Interesting article in al-Ahram on 13/12/2011:

Salafist party vows to ban alcohol, beach tourism in Egypt

Unlike Muslim Brotherhood, Nour Party promises blanket-ban on alcohol and beach tourism in event it takes power following polls.

The Salafist Nour Party would enforce a ban on serving alcohol to foreigner nationals and Egyptian citizens alike if it came to power, party spokesman Nader Bakar told tourism-sector workers in Aswan on Monday.?

 Speaking at a public rally in the Upper Egyptian city’s Midan El-Mahatta, Bakar clarified that the party would only allow tourists to drink liquor they brought with them from abroad, and only in their hotel rooms.

He added that the party did not plan to set any restrictions on tourism related to Egyptian antiquities, such as the Great Pyramids of Giza and ancient Egyptian temples.

▶ _ITEMS_:
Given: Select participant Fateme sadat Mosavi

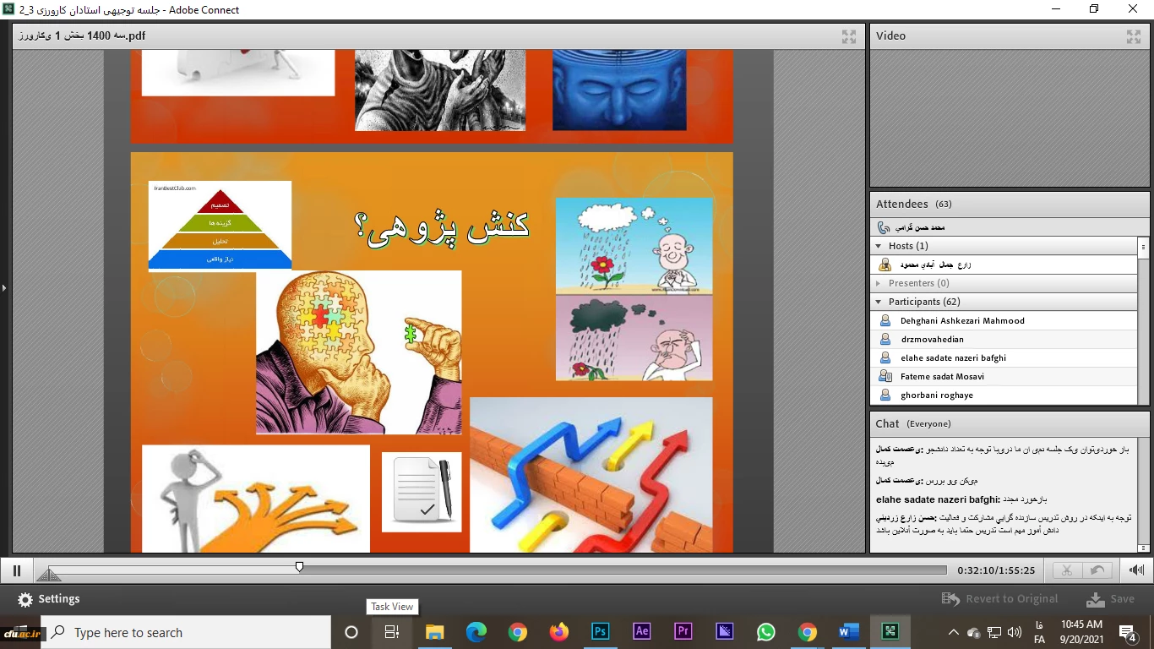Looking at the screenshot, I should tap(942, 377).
* * *
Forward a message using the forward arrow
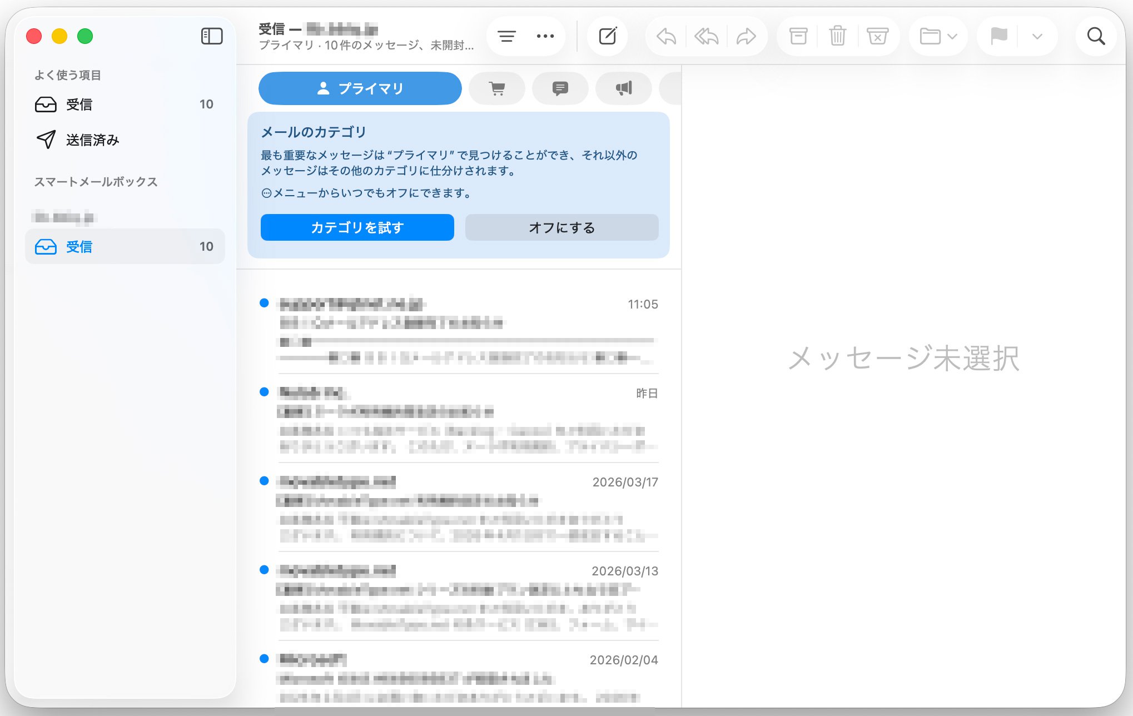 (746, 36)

▶ _EXERCISE REQUIREMENTS_:
**A)** Answer these questions about the Nour Party article:
(i) Which group of workers did Nader Bakar address, and in what city?
(ii) Under the party's plan, where could tourists drink liquor they brought from abroad?
(iii) What kind of tourism did the party say it would not restrict?
**B)** Retype the stretch of the Nour Party article from "The Salafist Nour" through "ancient Egyptian temples.".

▶ _PER-TASK ANSWERS_:
**A)**
(i) Tourism-sector workers in Aswan.
(ii) Only in their hotel rooms.
(iii) Tourism related to Egyptian antiquities, such as the Great Pyramids of Giza and ancient Egyptian temples.

**B)**
The Salafist Nour Party would enforce a ban on serving alcohol to foreigner nationals and Egyptian citizens alike if it came to power, party spokesman Nader Bakar told tourism-sector workers in Aswan on Monday.?

 Speaking at a public rally in the Upper Egyptian city’s Midan El-Mahatta, Bakar clarified that the party would only allow tourists to drink liquor they brought with them from abroad, and only in their hotel rooms.

He added that the party did not plan to set any restrictions on tourism related to Egyptian antiquities, such as the Great Pyramids of Giza and ancient Egyptian temples.